In Colombia il termine la violencia indica una sorta di guerra civile che secondo alcune fonti durò dagli anni ’20 agli anni ’50 del Novecento. Pertanto, il minimo che si possa fare prima di emettere condanne moraleggianti sulla scelta di Torres è prendere in considerazione il contesto colombiano in cui viveva. Torres non fu solo un testimone passivo della violencia, ma la studiò come sociologo. Uno sguardo generale alle sue conclusioni e alle sue prese di posizione del tempo può essere utile per comprendere più pienamente la sua scelta finale. Torres iniziò a studiare la violencia dopo aver terminato i propri studi in Belgio. Intervistato nel 1961 dal settimanale liberale Política y algo más, Torres notò che la violencia era causata dall’«ostruzione di vie pacifiche alla promozione sociale, culturale ed economica» (Martínez Morales, 2011: 147).

In tale situazione, si formò un gruppo sociale che tentava di ottenere questa promozione attraverso mezzi violenti. Il minimo che la politica colombiana potesse fare, secondo Torres, era analizzare le cause del problema prima di risolverlo. Secondo lui, però, questo non stava avvenendo. La risoluzione del problema avrebbe necessitato campagne di alfabetizzazione, riforma agraria e politica di massa, ma niente di tutto ciò veniva attuato dalla politica. Una conoscenza scientifica del fenomeno poteva essere acquisita solo attraverso lo «studio realista e metodico». Commentando le parole di Torres, Martínez Morales (2011: 148) nota che «nessuno» voleva «prendersi la responsabilità della violenza generata dalle istituzioni governative che a un certo punto porta i gruppi guerriglieri a sollevarsi in armi, come se questa situazione primaria che crea violenza insurrezionale non avesse autori». Cioè, attraverso uno scrupoloso studio sociologico, Torres svelò l’ipocrisia convenzionale e istituzionale sulla violencia.

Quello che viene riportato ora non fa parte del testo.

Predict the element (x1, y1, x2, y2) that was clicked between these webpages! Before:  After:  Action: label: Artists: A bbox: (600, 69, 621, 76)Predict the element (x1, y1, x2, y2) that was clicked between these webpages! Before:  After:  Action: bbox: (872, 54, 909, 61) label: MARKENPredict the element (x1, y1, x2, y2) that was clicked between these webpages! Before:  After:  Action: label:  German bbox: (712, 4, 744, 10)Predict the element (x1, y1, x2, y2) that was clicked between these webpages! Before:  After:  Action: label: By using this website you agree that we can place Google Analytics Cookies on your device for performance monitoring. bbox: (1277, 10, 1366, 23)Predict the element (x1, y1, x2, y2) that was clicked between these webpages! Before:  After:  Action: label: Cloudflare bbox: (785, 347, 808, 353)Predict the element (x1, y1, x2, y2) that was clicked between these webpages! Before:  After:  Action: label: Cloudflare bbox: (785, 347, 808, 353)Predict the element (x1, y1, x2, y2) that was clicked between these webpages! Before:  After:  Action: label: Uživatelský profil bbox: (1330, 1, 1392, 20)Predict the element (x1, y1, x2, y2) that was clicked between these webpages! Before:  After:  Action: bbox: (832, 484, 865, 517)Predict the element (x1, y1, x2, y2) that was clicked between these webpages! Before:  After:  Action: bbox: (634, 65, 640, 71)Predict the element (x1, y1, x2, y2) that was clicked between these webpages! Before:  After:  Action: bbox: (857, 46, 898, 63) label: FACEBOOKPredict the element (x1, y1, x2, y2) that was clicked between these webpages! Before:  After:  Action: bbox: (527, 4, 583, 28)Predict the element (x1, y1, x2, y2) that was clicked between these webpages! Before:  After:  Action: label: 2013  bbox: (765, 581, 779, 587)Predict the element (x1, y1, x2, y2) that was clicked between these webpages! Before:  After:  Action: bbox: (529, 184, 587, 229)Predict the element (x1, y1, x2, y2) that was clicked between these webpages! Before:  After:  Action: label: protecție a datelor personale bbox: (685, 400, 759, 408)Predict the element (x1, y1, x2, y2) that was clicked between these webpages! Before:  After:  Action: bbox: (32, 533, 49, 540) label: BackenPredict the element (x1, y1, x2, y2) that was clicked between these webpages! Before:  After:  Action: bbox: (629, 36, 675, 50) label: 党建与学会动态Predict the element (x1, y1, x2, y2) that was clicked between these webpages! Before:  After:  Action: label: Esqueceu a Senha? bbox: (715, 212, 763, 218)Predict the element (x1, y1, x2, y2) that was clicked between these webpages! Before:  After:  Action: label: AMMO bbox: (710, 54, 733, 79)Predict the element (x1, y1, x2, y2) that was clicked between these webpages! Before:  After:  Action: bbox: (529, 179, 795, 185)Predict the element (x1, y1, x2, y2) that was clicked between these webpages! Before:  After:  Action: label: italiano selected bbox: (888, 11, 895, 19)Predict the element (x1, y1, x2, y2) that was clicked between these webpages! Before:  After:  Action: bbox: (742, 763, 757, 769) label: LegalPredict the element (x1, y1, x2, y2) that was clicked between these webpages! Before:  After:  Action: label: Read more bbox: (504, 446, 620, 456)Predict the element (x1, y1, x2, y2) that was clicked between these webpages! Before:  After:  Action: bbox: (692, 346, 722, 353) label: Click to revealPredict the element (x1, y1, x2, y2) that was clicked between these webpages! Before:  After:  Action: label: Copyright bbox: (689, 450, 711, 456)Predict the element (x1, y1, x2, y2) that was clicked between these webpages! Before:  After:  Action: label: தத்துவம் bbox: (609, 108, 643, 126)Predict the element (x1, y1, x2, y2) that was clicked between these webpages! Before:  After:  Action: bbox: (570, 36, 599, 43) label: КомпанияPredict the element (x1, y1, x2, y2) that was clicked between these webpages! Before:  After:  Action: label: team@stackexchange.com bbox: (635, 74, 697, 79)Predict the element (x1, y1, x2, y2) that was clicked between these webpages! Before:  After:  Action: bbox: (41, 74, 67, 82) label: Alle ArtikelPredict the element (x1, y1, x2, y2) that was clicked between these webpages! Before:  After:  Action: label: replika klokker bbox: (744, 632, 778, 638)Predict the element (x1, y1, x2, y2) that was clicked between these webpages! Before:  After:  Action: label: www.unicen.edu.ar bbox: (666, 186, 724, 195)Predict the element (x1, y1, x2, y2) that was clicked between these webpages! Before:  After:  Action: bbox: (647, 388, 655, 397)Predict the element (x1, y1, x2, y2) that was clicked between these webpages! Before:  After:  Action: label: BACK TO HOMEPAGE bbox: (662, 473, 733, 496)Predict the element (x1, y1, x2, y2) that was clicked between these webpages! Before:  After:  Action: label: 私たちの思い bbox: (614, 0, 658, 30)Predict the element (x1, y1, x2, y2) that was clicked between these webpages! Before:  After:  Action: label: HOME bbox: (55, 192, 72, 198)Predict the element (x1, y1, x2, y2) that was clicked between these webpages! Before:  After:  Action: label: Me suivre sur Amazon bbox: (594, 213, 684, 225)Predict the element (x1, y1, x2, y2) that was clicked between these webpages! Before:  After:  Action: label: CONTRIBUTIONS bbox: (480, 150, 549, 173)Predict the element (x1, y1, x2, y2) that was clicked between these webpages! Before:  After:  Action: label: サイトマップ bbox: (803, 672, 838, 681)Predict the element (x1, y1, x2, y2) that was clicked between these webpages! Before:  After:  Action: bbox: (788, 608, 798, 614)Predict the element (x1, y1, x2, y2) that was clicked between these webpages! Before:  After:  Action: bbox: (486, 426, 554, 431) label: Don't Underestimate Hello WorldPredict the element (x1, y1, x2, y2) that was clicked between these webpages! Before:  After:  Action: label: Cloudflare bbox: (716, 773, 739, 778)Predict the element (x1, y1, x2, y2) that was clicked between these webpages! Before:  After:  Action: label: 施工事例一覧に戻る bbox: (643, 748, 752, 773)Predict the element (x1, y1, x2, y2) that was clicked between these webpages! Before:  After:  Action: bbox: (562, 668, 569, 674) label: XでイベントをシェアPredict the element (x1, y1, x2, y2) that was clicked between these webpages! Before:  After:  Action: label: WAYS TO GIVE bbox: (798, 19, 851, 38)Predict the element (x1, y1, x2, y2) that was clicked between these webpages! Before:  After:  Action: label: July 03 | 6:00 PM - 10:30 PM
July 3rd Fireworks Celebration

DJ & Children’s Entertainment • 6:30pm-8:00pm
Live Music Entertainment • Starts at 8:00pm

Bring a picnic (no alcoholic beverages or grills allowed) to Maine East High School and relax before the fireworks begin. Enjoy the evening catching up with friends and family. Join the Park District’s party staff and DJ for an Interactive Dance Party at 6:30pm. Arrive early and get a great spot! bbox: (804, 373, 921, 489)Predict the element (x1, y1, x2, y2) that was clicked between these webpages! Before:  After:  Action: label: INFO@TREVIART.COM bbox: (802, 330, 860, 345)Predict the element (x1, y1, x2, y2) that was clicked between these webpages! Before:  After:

Torres organizzò anche un gruppo di intellettuali impegnati e cercò i necessari finanziamenti per compiere ricerche e pubblicazioni sulla violencia. Il primo volume scaturito dal progetto fu intitolato La violencia en Colombia (Fals Borda, Umaña Luna, & Guzmán Campos, 1962). Torres non scrisse per il primo volume. Aveva in mente di includere un suo contributo per il secondo volume, ma non poté perché non ricevette il nihil obstat dalla Chiesa. Comunque, presentò il suo lavoro al Primo Congresso Nazionale di Sociologia, tenutosi in Colombia nel 1963, con il titolo La violencia y los cambios socioculturales de las areas rurales colombianas.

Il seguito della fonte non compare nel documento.